As early as 700 A.D. we find Bishop Arculph visiting here a church over the spring. The present building is only about eighty years old, but occupies the same site. It is dedicated to St. Gabriel, and even the Latins admit it to be on the site where first the angel became visible. It is curious that no artist has pitched upon so charming a subject as that suggested by a meeting with the Heavenly messenger at the Fountain, an idea not discordant with the words of the Gospel. As in the eighth century, so now the spring is under the floor of the church, which is itself half subterranean. The water is led to the left of the high altar, past a well-mouth, by which it is drawn up for pilgrims, and so by a channel to the masonry fountain, where it comes out through metal spouts under an arched recess broad enough for fifteen women to stand side by side. A pool is formed below at the trough, and here the constant succession of the Nazareth women may be seen all day filling their great earthenware jars, standing ankle-deep in water, their pink or green-striped baggy trousers tucked between their knees; their heads are covered, if Moslems, with the moon-shaped tire, if Christians, with a gay handkerchief or the hair platted in long tails. A negress in blue here and there mingles with the crowd, which is chattering, screaming, gossiping, and sometimes fighting.

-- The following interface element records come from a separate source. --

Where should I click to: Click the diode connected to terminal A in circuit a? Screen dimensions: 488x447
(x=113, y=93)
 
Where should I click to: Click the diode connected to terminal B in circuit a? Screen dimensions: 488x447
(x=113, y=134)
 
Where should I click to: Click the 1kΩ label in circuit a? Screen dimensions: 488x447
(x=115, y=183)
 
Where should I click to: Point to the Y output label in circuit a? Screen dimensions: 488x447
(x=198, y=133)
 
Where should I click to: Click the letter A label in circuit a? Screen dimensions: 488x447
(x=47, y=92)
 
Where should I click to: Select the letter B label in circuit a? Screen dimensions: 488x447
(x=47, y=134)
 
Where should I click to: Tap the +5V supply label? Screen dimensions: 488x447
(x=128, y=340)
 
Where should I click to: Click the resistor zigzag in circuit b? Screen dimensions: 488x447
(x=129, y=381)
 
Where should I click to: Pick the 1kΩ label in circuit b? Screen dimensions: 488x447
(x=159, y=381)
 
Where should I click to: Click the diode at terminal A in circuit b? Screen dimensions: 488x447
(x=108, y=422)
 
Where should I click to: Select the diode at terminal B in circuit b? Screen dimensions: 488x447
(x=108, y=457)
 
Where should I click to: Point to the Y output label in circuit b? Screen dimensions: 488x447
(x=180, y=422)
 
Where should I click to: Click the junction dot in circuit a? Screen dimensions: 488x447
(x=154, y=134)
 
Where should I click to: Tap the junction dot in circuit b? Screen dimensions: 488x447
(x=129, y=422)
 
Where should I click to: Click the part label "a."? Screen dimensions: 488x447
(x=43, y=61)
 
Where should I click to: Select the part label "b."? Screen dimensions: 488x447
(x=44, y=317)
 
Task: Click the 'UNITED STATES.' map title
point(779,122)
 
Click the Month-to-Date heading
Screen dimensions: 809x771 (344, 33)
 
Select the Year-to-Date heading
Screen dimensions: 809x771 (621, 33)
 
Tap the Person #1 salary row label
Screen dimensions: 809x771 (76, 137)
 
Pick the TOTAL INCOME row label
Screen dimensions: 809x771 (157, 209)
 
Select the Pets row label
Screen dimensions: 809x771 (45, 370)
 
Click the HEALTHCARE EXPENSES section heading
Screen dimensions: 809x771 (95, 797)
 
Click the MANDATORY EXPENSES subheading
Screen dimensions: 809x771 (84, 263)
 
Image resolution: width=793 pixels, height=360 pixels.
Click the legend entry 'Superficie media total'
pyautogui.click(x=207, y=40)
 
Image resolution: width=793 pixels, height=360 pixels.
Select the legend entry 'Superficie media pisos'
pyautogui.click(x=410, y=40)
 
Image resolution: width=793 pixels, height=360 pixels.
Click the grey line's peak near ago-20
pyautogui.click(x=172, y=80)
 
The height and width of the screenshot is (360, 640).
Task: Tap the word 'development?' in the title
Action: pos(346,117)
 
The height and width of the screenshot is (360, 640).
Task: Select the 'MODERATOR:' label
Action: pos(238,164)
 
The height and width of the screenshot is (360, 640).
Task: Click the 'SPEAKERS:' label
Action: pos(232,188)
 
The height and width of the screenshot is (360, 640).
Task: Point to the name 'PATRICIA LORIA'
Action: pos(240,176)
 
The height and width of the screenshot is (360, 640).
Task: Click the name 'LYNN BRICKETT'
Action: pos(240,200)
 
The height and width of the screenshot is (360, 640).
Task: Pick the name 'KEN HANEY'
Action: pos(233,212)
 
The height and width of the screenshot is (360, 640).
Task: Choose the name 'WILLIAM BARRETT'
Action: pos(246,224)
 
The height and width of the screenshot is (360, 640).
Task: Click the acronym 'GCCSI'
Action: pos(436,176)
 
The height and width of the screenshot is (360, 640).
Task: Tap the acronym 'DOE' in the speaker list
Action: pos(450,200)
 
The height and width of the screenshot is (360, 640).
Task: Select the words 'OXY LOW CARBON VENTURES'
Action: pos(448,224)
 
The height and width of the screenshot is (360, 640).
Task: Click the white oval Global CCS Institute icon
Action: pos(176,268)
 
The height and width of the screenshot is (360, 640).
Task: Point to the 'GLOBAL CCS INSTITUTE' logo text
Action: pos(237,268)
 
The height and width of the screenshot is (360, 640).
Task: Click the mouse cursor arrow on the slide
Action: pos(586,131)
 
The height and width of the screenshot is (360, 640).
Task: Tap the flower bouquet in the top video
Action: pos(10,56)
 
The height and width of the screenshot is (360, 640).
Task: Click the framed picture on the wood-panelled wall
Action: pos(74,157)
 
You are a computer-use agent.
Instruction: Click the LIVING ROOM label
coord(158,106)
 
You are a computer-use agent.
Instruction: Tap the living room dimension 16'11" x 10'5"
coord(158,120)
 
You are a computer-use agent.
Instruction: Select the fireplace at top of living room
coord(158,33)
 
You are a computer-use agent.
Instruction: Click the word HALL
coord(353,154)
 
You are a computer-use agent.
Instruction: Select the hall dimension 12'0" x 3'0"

The Protestant buildings in Nazareth are the most conspicuous, because higher placed than either the beautiful minaret of the mosque or the strong pile of the monastery. The hospital, presided over by Dr. Varten, an accomplished surgeon and a kind doctor, stands towards the north; the church, well built with a pretty garden and capable of containing five hundred persons, is to the west, tastefully decorated within, and having over the altar-table, in Arabic, the words read by the Saviour in the Synagogue of Nazareth, “the Spirit of the Lord is upon me ... to preach the Gospel to the poor; He hath sent Me to heal the broken-hearted, to preach deliverance to the captives” (Luke iv. 18).
Highest placed of all, however, half-way up the hill, the great orphanage has been building since 1872, and is now complete, and designed to hold two hundred girls. It is built in the symbolic but very inconvenient form of a cross with the sides filled in, and is but ill designed though well executed, and externally a very fine building. From its esplanade the town is visible, spread out almost like a map on the lower slopes, with olive and fig-gardens, cactus hedges and yellow threshing-floors, backed by barren stony hills.